Description of the task
Reproduce the material below word for word, starting at the line with "Given: Select the grey Criteria step label" and continuing through its final line, both ends included. Omit the pictures from your copy.

=== Listing ===

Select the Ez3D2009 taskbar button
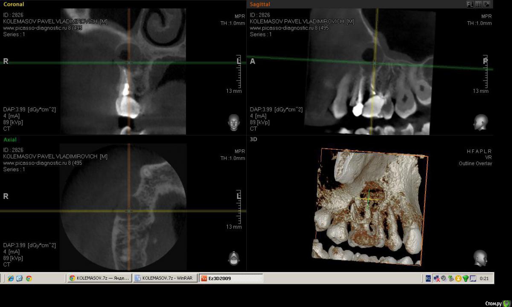Screen dimensions: 512x307 [231, 278]
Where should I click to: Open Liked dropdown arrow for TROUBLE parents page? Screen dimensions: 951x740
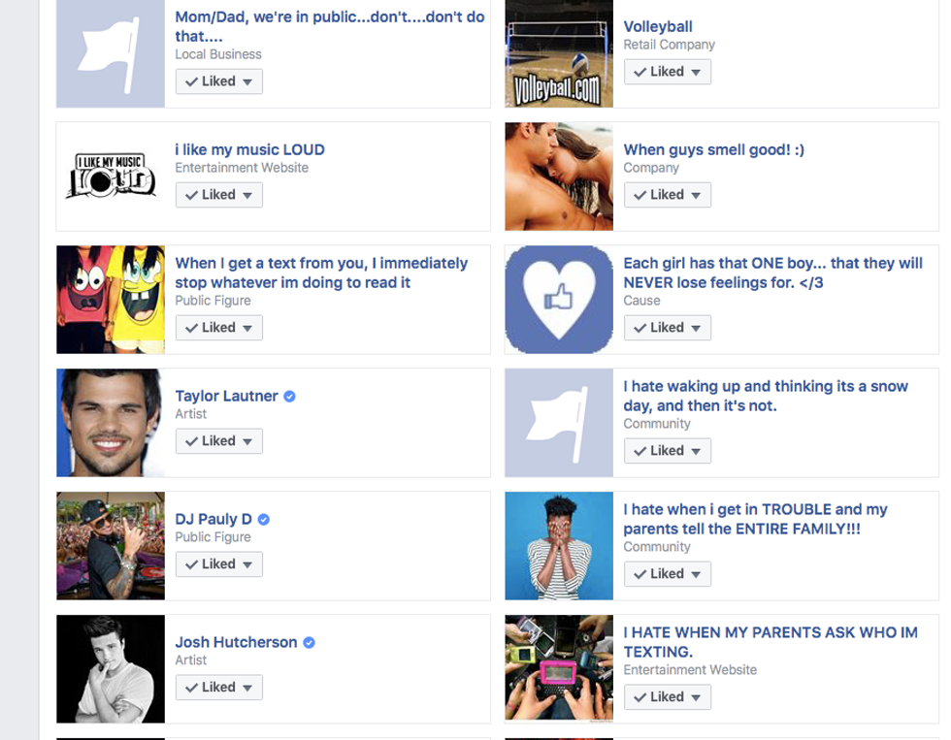click(x=696, y=574)
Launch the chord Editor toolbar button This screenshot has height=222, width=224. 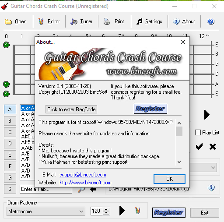49,21
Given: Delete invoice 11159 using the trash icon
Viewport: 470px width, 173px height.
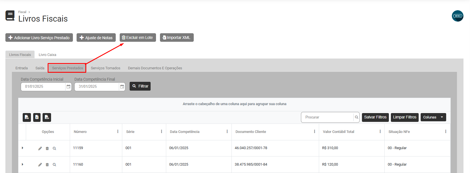Looking at the screenshot, I should (x=47, y=148).
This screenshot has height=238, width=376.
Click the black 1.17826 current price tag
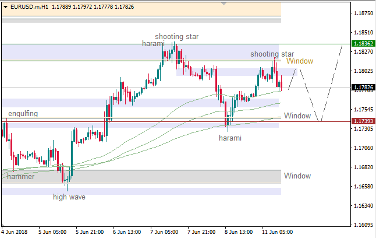(x=363, y=88)
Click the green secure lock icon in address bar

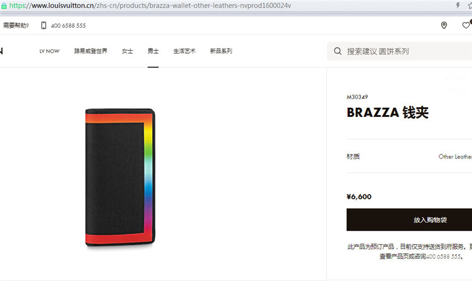click(x=4, y=5)
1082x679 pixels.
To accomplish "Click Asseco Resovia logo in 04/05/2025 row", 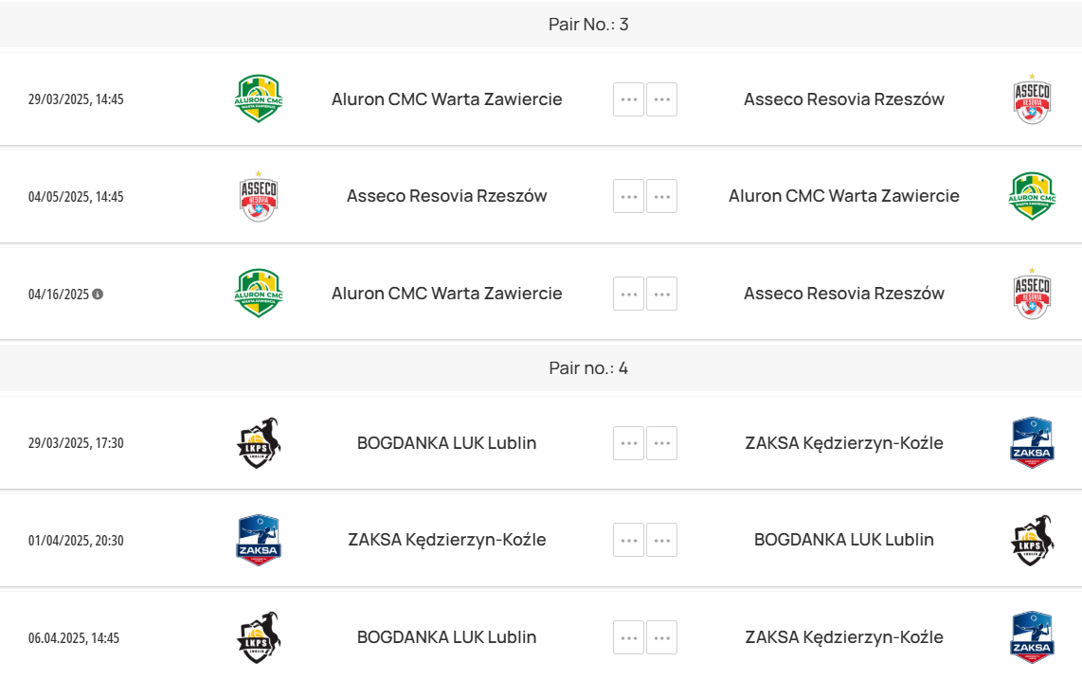I will point(259,196).
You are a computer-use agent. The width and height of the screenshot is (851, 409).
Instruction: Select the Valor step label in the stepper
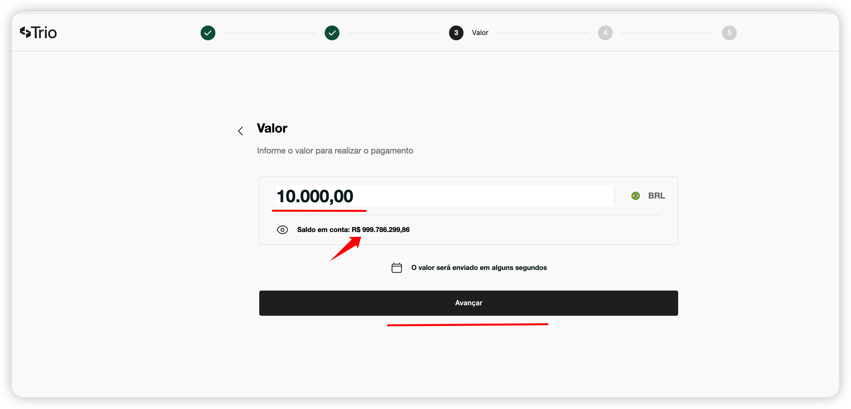(480, 33)
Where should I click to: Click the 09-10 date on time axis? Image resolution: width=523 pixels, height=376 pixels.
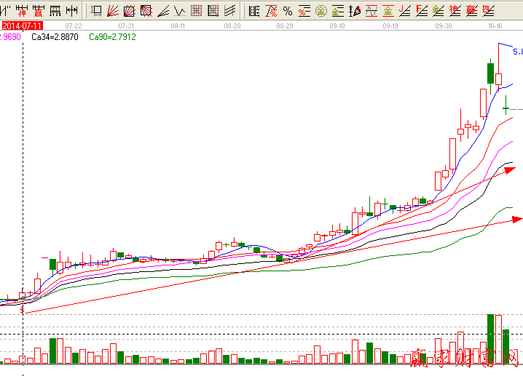pos(337,25)
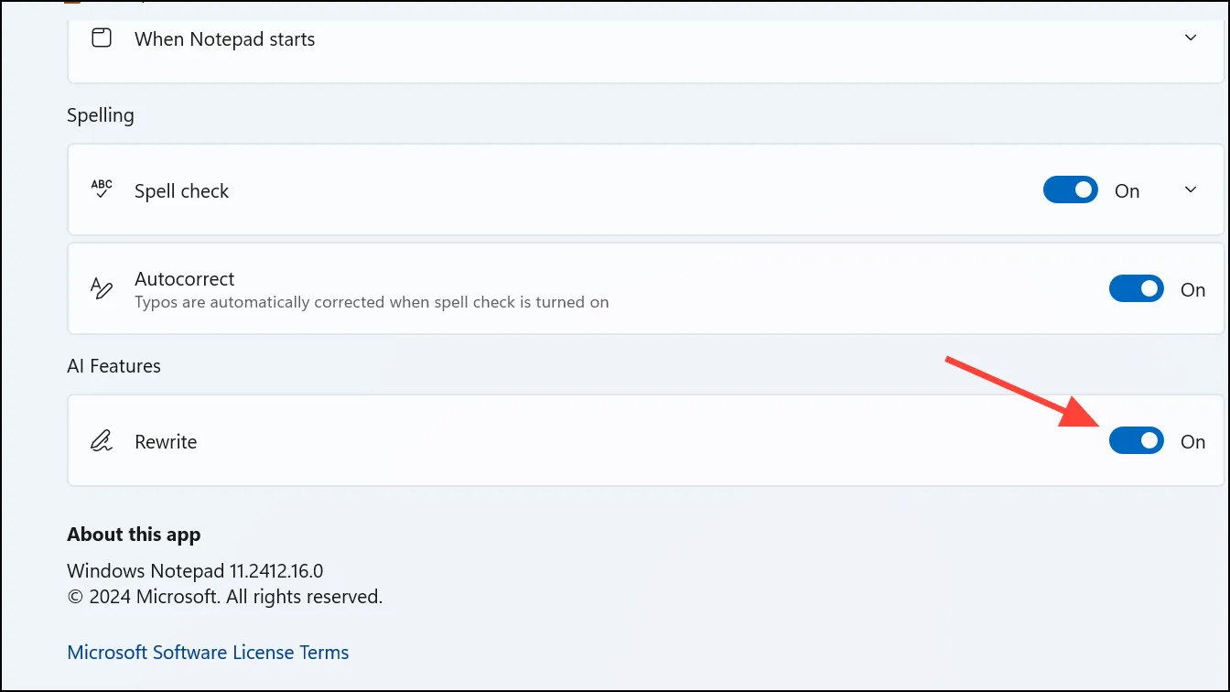Click the Autocorrect setting title

(x=184, y=279)
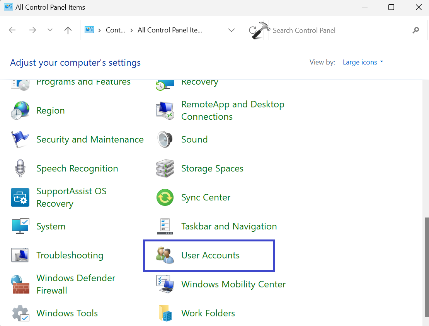Screen dimensions: 429x326
Task: Open the User Accounts people icon
Action: point(165,255)

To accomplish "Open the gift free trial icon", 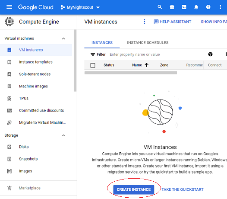I will point(172,7).
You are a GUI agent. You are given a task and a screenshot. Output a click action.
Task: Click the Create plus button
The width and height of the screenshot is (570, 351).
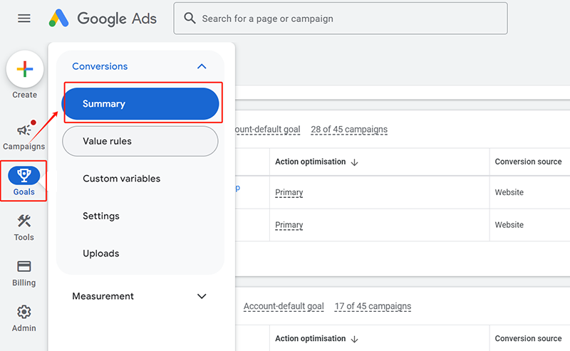tap(24, 70)

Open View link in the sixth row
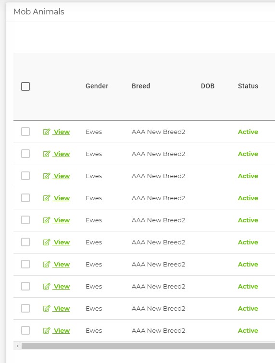tap(62, 242)
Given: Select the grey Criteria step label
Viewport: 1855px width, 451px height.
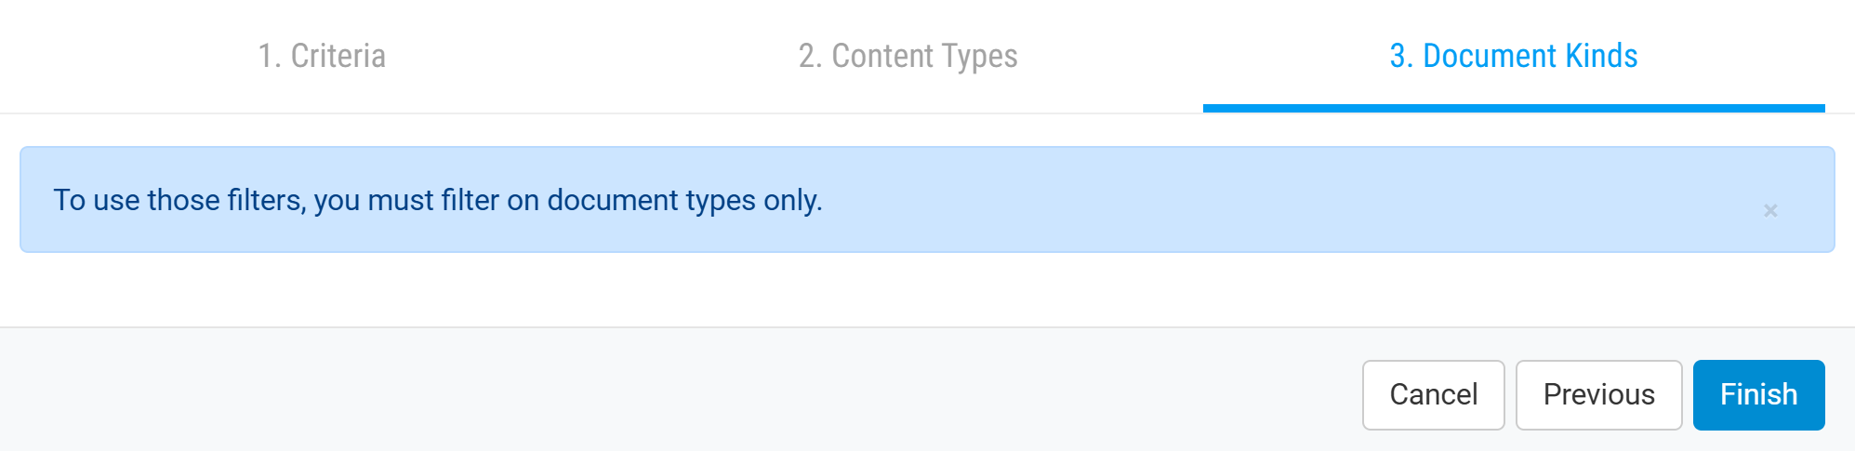Looking at the screenshot, I should point(322,56).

===

Completed exercise
Given: Select the grey Criteria step label
Viewport: 1855px width, 451px height.
Looking at the screenshot, I should point(322,56).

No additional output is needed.